When it's all said and done, I can beat MGS in about 9 or 10 hours. That isn't necessarily impressive but a rookie could do worse. This is partially because the game isn't very long, partially because I'm kind of a pro now (I remembered almost everything this playthrough) and partially because this game is very easy to play in one or two sittings, as I did this time. Because the game sucks you in, time seems to evaporate and suddenly the game is over. This is one of a very few games that I recommend playing in as long bursts as you are able. It's much more effective that way.

I don't think I could suggest any improvements for MGS that could be handled by anything other than a(nother) remake. The graphics desperately need an update, the script could use a rerecord, some of the sound effects need replacing and the controls need to be updated. That said, I'll be perfectly content if they never remake MGS. The game is so good anyway and brings a lot of nostalgia to the table for me, so I'm still happy playing this wonky Playstation copy.
But fear not, children. MGS has been ported all over the damn place and made available to you on nearly every Sony system: PS1, PSP, PS3, PSVita and PC. You can also get the Twin Snakes remake on Gamecube. I don't care what you play it on, if you like fast-paced, action games with a strong narrative, this is the game for you. If you dislike stealth and long cutscenes, this is not the game for you. As I said before, chronologically speaking, MGS isn't the beginning of the story, but that doesn't make it a bad starting point for new MG fans. There will be a few plot holes and mechanics that won't be familiar to you, but all in all MGS is a solid, standalone game that will keep you busy regardless of your knowledge or interest in the rest of the series. And if you do want to play the others, MGS will give you an introduction to key players and tactics that you will carry on to the other games.

LOTIPS
  • *For those of you that don't have the "CD case," Meryl's frequency is 140.15
  • **This determines your ending! If you survive the torture you get the Meryl ending. If you give up, you get the Otacon ending.

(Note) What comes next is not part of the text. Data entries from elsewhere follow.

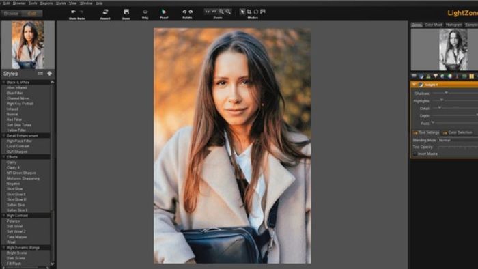The image size is (478, 269).
Task: Apply the Skin Glow style
Action: point(14,189)
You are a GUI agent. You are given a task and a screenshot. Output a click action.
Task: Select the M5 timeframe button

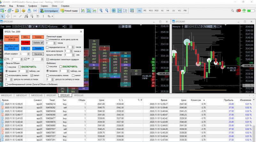145,11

  • Remember, you're a spy. Don't be hasty. Take cover and watch for enemy patterns. 
  • And while you're at it, get familiar with your surroundings, too. There is a certain degree of backtracking in this title so it doesn't hurt to know where you're going. Also helps for those sticky times when your radar gives out.
  • When it comes to security cameras, you can slip by by sticking to the walls directly beneath them.
  • Thermal goggles are your friend. They'll help you get through laser traps and, in a pinch, they work for detecting mines, too. There are a number of battles where these bad boys come in handy, as well. Make sure you find them!